● **Artikel**

--

Modus berikutnya misalnya ada produk yang baru ditayangkan di LKPP, namun produk tersebut langsung ditransaksikan oleh pejabat pengadaan. Padahal produk yang sama juga sudah ada dan dengan harga yang sama juga sebelumnya. Potensi korupsi juga bisa terjadi dari sini.
Hendrar melanjutkan dalam E-katalog juga harus terjadi kompetisi. Pejabat pengadaan juga harus mencari harga terbaik dari banyaknya produk yang ditawarkan di E-Katalog.
Dia mengatakan jangan sampai pemerintah merugi karena barang yang dipilih harganya lebih mahal daripada harga pasar.
“Kita juga butuh ada mini kompetisi, harus ada negosiasi, utamanya dengan membandingkan dengan harga pasar. Jangan sampai pemerintah beli produk lebih tinggi dari pasar. Alarm akan muncul,” ungkapnya dalam ICEF 2024 di JIExpo Kemayoran, Jakarta Pusat, Rabu (29/5/2024), diambil dari pemberitaan website Detikfinance.
Namun lain halnya dalam pelaksanaan berbagai kegiatan pekerjaan yang dilaksanakan di Dinas Pendidikan dan Kebudayaan Kota Pangkalpinang, beralamatkan di Jalan Rasakunda, Kecamatan Girimaya, Kota Pangkalpinang, dibawah kepemimpinan Erwandy, S.E., M.M. selaku Pengguna Anggaran (PA) dan selaku Pejabat Pembuat Komitment (PPK) yakni berinisial M.
Dari hasil penelusuran Tim Nyamuk Babel di lapangan, tim menemukan beberapa hal yang diduga janggal dan aneh terhadap pekerjaan E-purcasing yang terjadi di Kota Pangkalpinang khususnya di Dinas Pendidikan dan Kebudayaan Kota Pangkalpinang.
Menurut informasi dan penuturan dari narasumber yang dapat dipercaya dan Tim juga menyusuri dilapangan, ditemukan beberapa praktek yang menjurus kepada kedekatan dan pertemanan dengan Pejabat Pembuat Komitment (PPK) kegiatan yang dilaksanakan di Dinas Pendidikan dan Kebudayaan Kota Pangkalpinang.
Dari pengakuan Narsum, Jum’at (02/08/2024), “Ada beberapa sekolah yang ditemukan dengan nilai E-purcasing diatas 400 juta sampai 500 juta itu dikerjakan oleh pemain proyek yang dikenal dekat dengan PPK kegiatan di Dinas Pendidikan dan Kebudayaan Kota Panglalpinang. Sangat disayangkan apabila hal ini memang terjadi”.
Tim akan mengupayakan konfirmasi untuk menanggapi mengenai kebenaran hal tersebut kepada Kepala Dinas Pendidikan dan Kebudayaan Kota Pangkalpinang, Erwandy mengenai kebenaran cerita tersebut, dan tim juga akan menanyakan secara langsung ke PPK yang berinisial M yang bertugas di Dinas mengenai informasi dan cerita yang di sampaikan oleh narasumber (Narsum).

--

● **Tujuan Tugas A**
Bisakah Anda menyusun ulang entri, mulai dari baris pertama entri sampai dan termasuk baris yang memuat "[x=171, y=53]", menjadi tabel Markdown berkolom "No" dan "Isi" tanpa baris kosong?

--

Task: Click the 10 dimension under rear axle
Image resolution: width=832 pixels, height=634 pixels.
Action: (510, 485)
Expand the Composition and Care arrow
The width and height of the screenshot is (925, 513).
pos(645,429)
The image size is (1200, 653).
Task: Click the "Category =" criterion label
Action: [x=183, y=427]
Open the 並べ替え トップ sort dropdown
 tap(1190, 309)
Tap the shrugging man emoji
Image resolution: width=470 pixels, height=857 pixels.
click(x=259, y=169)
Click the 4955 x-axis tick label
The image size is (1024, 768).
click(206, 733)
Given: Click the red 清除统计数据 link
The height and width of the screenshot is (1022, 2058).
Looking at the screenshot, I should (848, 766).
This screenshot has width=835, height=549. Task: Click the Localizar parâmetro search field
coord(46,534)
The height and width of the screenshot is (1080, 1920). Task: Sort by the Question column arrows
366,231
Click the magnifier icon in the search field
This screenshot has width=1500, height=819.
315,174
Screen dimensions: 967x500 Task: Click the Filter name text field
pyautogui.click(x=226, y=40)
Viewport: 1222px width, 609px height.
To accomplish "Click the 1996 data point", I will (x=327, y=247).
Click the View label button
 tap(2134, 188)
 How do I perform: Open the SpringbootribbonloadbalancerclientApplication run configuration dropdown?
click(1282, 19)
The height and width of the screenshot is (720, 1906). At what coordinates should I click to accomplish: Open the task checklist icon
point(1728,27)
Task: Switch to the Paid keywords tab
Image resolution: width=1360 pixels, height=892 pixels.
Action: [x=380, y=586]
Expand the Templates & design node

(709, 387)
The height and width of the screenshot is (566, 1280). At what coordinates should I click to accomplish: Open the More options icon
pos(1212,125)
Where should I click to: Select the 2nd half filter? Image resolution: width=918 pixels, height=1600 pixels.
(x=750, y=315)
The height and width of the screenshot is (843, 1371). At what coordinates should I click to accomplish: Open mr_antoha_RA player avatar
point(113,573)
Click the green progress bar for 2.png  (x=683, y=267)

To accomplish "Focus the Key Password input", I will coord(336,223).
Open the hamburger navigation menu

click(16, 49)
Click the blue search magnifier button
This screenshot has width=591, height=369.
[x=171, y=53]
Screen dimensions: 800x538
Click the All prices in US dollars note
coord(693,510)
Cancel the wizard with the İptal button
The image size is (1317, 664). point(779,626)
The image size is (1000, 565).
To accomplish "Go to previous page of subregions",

--

● **Tujuan Tugas B**
Menurut artikel, mengapa pejabat pengadaan harus mencari harga terbaik dan bernegosiasi dengan membandingkan harga pasar saat membeli lewat E-katalog?

● **Keluaran Lengkap A**
| No | Isi |
|---|---|
| 1 | Task: Click the 10 dimension under rear axle |
| 2 | Image resolution: width=832 pixels, height=634 pixels. |
| 3 | Action: (510, 485) |
| 4 | Expand the Composition and Care arrow |
| 5 | The width and height of the screenshot is (925, 513). |
| 6 | pos(645,429) |
| 7 | The image size is (1200, 653). |
| 8 | Task: Click the "Category =" criterion label |
| 9 | Action: [x=183, y=427] |
| 10 | Open the 並べ替え トップ sort dropdown |
| 11 |  tap(1190, 309) |
| 12 | Tap the shrugging man emoji |
| 13 | Image resolution: width=470 pixels, height=857 pixels. |
| 14 | click(x=259, y=169) |
| 15 | Click the 4955 x-axis tick label |
| 16 | The image size is (1024, 768). |
| 17 | click(206, 733) |
| 18 | Given: Click the red 清除统计数据 link |
| 19 | The height and width of the screenshot is (1022, 2058). |
| 20 | Looking at the screenshot, I should (848, 766). |
| 21 | This screenshot has width=835, height=549. Task: Click the Localizar parâmetro search field |
| 22 | coord(46,534) |
| 23 | The height and width of the screenshot is (1080, 1920). Task: Sort by the Question column arrows |
| 24 | 366,231 |
| 25 | Click the magnifier icon in the search field |
| 26 | This screenshot has width=1500, height=819. |
| 27 | 315,174 |
| 28 | Screen dimensions: 967x500 Task: Click the Filter name text field |
| 29 | pyautogui.click(x=226, y=40) |
| 30 | Viewport: 1222px width, 609px height. |
| 31 | To accomplish "Click the 1996 data point", I will (x=327, y=247). |
| 32 | Click the View label button |
| 33 |  tap(2134, 188) |
| 34 |  How do I perform: Open the SpringbootribbonloadbalancerclientApplication run configuration dropdown? |
| 35 | click(1282, 19) |
| 36 | The height and width of the screenshot is (720, 1906). At what coordinates should I click to accomplish: Open the task checklist icon |
| 37 | point(1728,27) |
| 38 | Task: Switch to the Paid keywords tab |
| 39 | Image resolution: width=1360 pixels, height=892 pixels. |
| 40 | Action: [x=380, y=586] |
| 41 | Expand the Templates & design node |
| 42 | (709, 387) |
| 43 | The height and width of the screenshot is (566, 1280). At what coordinates should I click to accomplish: Open the More options icon |
| 44 | pos(1212,125) |
| 45 | Where should I click to: Select the 2nd half filter? Image resolution: width=918 pixels, height=1600 pixels. |
| 46 | (x=750, y=315) |
| 47 | The height and width of the screenshot is (843, 1371). At what coordinates should I click to accomplish: Open mr_antoha_RA player avatar |
| 48 | point(113,573) |
| 49 | Click the green progress bar for 2.png  (x=683, y=267) |
| 50 | To accomplish "Focus the Key Password input", I will coord(336,223). |
| 51 | Open the hamburger navigation menu |
| 52 | click(16, 49) |
| 53 | Click the blue search magnifier button |
| 54 | This screenshot has width=591, height=369. |
| 55 | [x=171, y=53] |

● **Keluaran Lengkap B**
Tujuannya agar pemerintah tidak merugi karena memilih barang yang harganya lebih mahal daripada harga pasar. Hendrar menyatakan bahwa jika pemerintah membeli produk di atas harga pasar, alarm akan muncul.